Is three instances enough to constitute a trend? First we had Peter Preston yearning for a prophet and true believer to make the case about climate change. Then there was George Monbiot saying a prophet wouldn't be enough, and giving reasons why persuasion was unlikely to work. And now it's James Lovelock offering the hypothesis that humans aren't 'yet evolved to the point where we're clever enough to handle a[s] complex a situation as climate change'.
This reminds me of a meeting I attended some time in the 1970s, at which leading figures in the far-left organization to which I then belonged were trying to win over members to vote for the 'political tendency' for which they were speaking. Vexed by something said to him from the floor, one speaker denounced the partisans of the main opposing tendency as being 'a petty-bourgeois rabble'. He failed to win anyone with this observation.

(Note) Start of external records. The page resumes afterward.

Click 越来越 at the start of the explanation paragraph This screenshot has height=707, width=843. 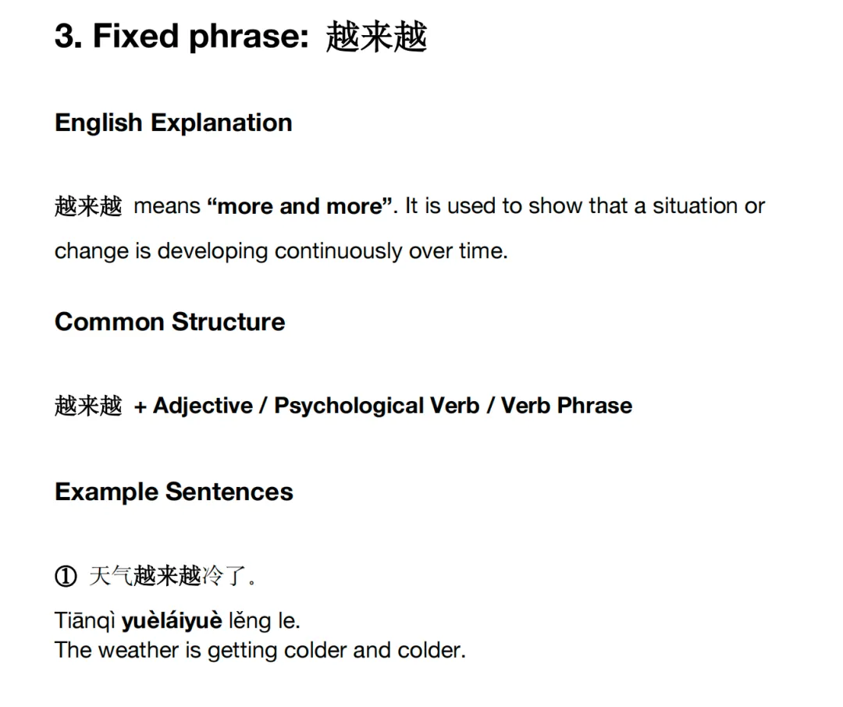88,207
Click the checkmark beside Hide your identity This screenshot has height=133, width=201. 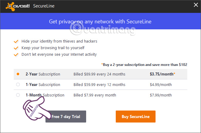(x=16, y=41)
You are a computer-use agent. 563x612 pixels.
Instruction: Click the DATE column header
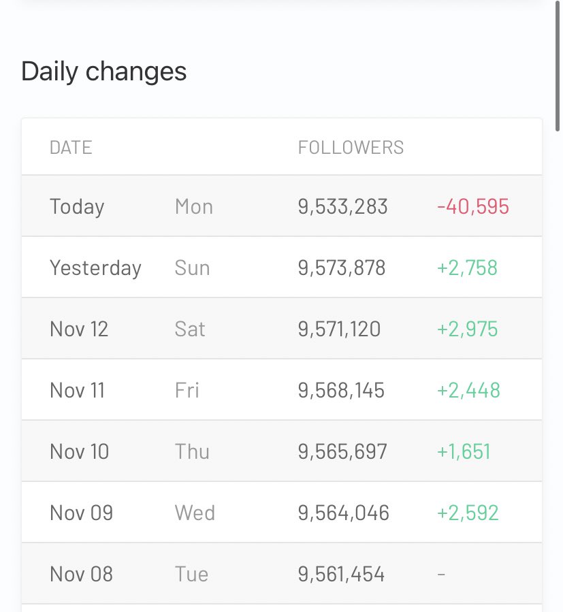pyautogui.click(x=71, y=148)
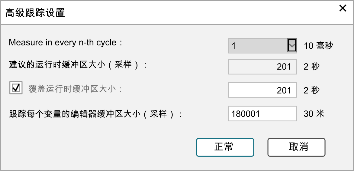Click the 高级跟踪设置 title bar text
Viewport: 354px width, 171px height.
35,13
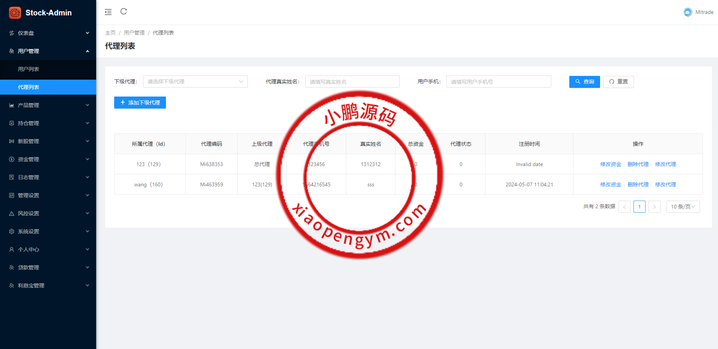Viewport: 718px width, 349px height.
Task: Click the refresh page icon
Action: pos(124,12)
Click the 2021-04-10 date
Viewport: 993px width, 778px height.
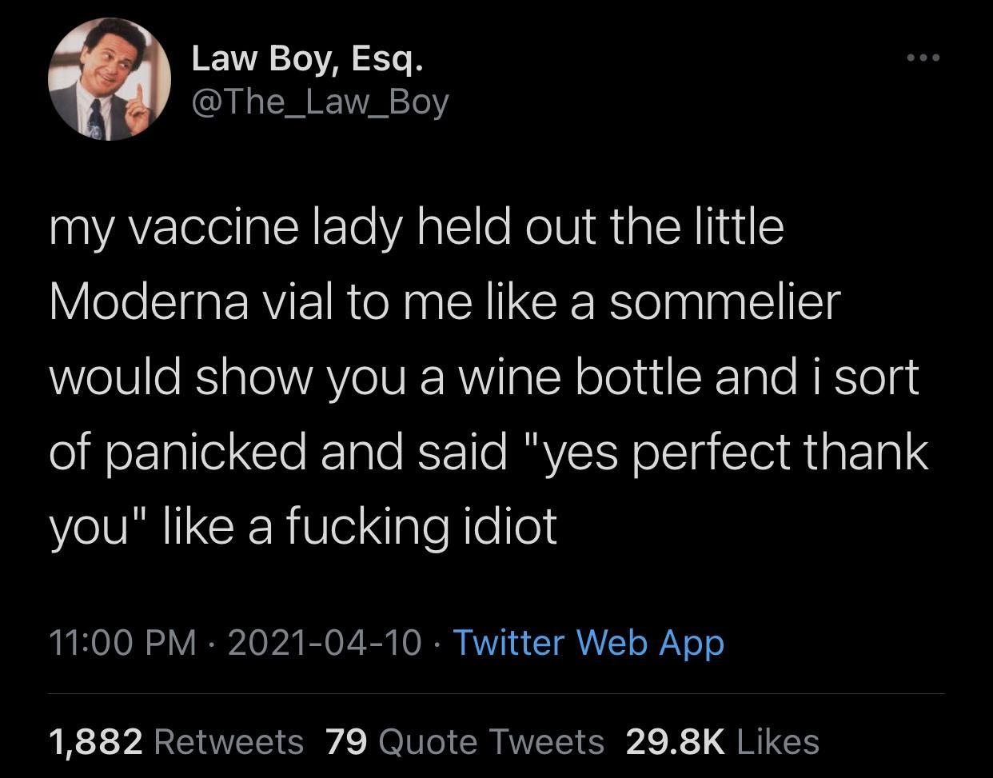tap(325, 642)
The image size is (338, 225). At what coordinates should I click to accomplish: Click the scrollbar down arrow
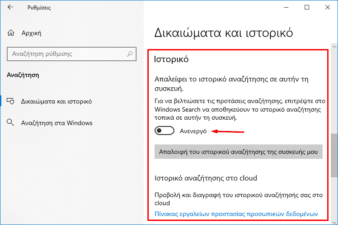click(334, 222)
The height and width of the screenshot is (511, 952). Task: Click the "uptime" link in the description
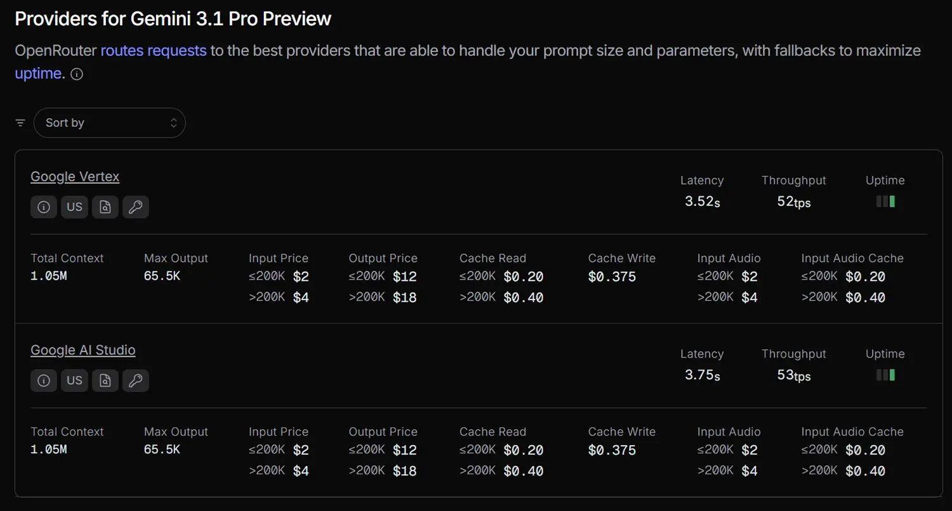(38, 74)
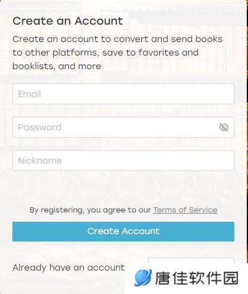Show the hidden password using the eye icon
The image size is (248, 294).
224,127
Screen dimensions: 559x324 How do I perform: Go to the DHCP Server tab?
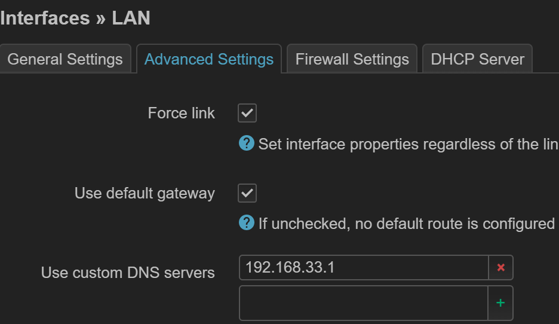click(x=477, y=59)
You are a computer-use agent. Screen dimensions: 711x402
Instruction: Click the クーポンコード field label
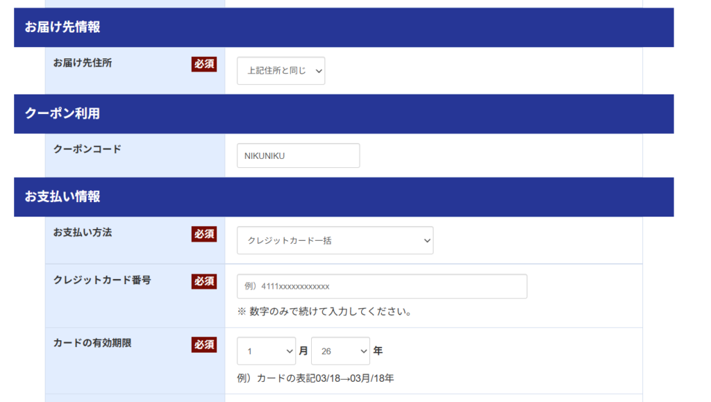click(87, 149)
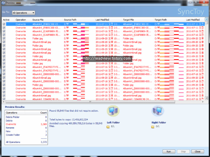Click the horizontal scrollbar thumb under list

[90, 102]
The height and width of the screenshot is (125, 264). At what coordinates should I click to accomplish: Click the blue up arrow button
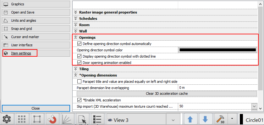tap(190, 119)
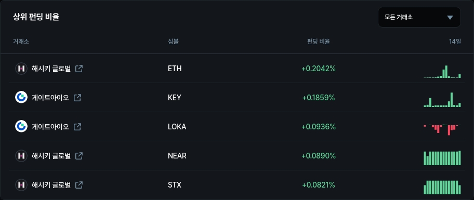Open external link icon in KEY row
The image size is (474, 200).
click(x=77, y=98)
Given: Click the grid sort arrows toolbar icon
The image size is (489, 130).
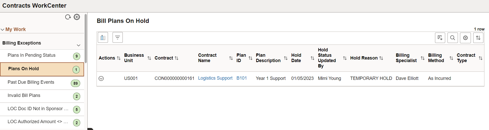Looking at the screenshot, I should pos(478,38).
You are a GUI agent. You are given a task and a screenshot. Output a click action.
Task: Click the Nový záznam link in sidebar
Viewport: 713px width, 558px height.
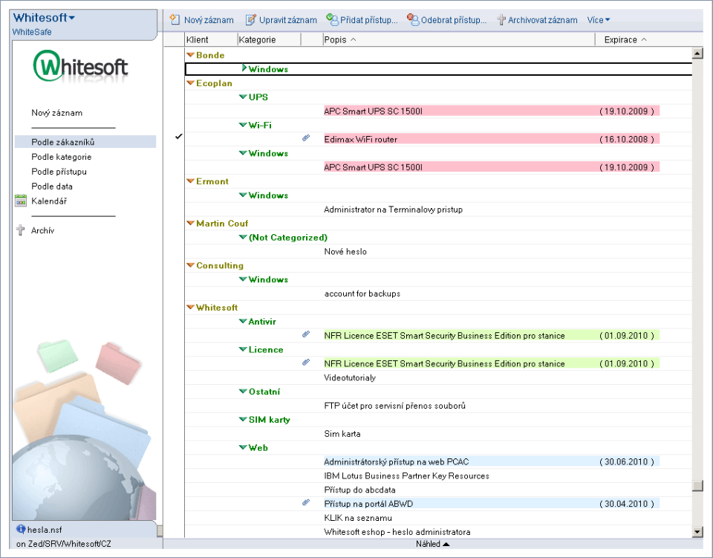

It is not a matter for scandal that Lovelock should doubt the collective intelligence of the human species as thus far evolved. If this is his hypothesis, then so be it; he is free to articulate it. However, he cannot know for sure that our intelligence such as it is, and the force of relevant evidence, and the skills of persuasive advocacy, won't in due course prevail over opposing impulses. So it might be a better idea not to insult the intelligence of his potential audience, but rather to appeal to it. Unless, thinking that it 'may be necessary to put democracy on hold for a while', he's already given up on democracy in this matter for the time being. Is that now a trend within the argument for climate change?